About Us




Our names are Jenna Shallman and Renae Schmidt. We met during our first week at North Dakota State University in FargoND and became best friends with the dream of travelling and finding our purpose in this life. South America has been our future destination since day uno. We finally graduated in May 2013, Jenna with a degree in Psychology and a Sociology minor, Renae with a degree in Biology and a Botany minor. We both also minored in Spanish and cannot wait to use and master the language!

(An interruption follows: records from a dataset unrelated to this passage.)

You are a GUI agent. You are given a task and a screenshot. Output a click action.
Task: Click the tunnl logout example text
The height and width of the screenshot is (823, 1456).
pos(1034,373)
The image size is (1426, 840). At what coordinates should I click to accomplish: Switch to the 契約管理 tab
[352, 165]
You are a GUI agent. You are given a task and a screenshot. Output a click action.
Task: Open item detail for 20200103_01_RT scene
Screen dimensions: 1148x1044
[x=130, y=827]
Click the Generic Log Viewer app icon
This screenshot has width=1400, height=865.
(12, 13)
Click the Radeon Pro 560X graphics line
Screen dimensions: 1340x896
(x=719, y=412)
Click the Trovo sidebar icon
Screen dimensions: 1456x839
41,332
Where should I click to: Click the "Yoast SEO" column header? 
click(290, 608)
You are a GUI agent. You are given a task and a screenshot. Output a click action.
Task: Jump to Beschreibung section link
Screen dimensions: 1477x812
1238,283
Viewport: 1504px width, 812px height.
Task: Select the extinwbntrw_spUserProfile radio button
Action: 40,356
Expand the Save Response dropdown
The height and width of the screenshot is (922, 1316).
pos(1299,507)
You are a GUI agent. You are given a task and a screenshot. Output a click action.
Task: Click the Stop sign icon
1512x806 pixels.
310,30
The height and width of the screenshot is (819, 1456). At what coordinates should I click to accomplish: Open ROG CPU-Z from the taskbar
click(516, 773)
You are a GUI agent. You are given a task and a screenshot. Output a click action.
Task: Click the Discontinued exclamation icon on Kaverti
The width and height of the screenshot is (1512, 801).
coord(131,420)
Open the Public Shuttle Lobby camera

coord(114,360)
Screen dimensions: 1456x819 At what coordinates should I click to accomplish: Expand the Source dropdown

We have passions towards helping others, building up communities, and healing the environment. We are very excited to share our time, energy, and enthusiasm to any honorable cause we come across on this amazing journey. Before arriving we made a pact that we would never say no to any opportunity put in front of us. We finally touched down in the southern hemisphere in October 2013. Since then, we have been learning and growing from every person we meet, every place we step foot in, and every experience we stumble upon. We quickly discovered that we are the most ungraceful travelers out there, but luckily we have an ability to laugh at our own expense and have been blessed with open hearts and minds, unprecedented but unwavering-on-the-verge-of-reckless courage, and the amazing support of friends and family. We have taken this step off the beaten path and thrown ourselves out here to take a shot at making our mark on the world.


The Walkabout-
"The term walkabout comes from the Australian Aboriginal. The idea is that a person can get so caught up in one's work, obligations and duties that the truly important parts of one's self become lost. From there it is a downward spiral as one gets farther and farther from the true self. A crisis situation usually develops that awakens the wayward to the absent true self. It is at this time that one must go on walkabout. All possessions are left behind and one starts walking. Metaphorically speaking, the journey goes on until you meet yourself. Once you find yourself, you sit down and have a long talk about what one has learned, felt and done in each other's absence. One talks until there is nothing left to say- the truly important things cannot be said. If one is lucky, after everything has been said and unsaid, one looks up and sees only one person instead of the previous two."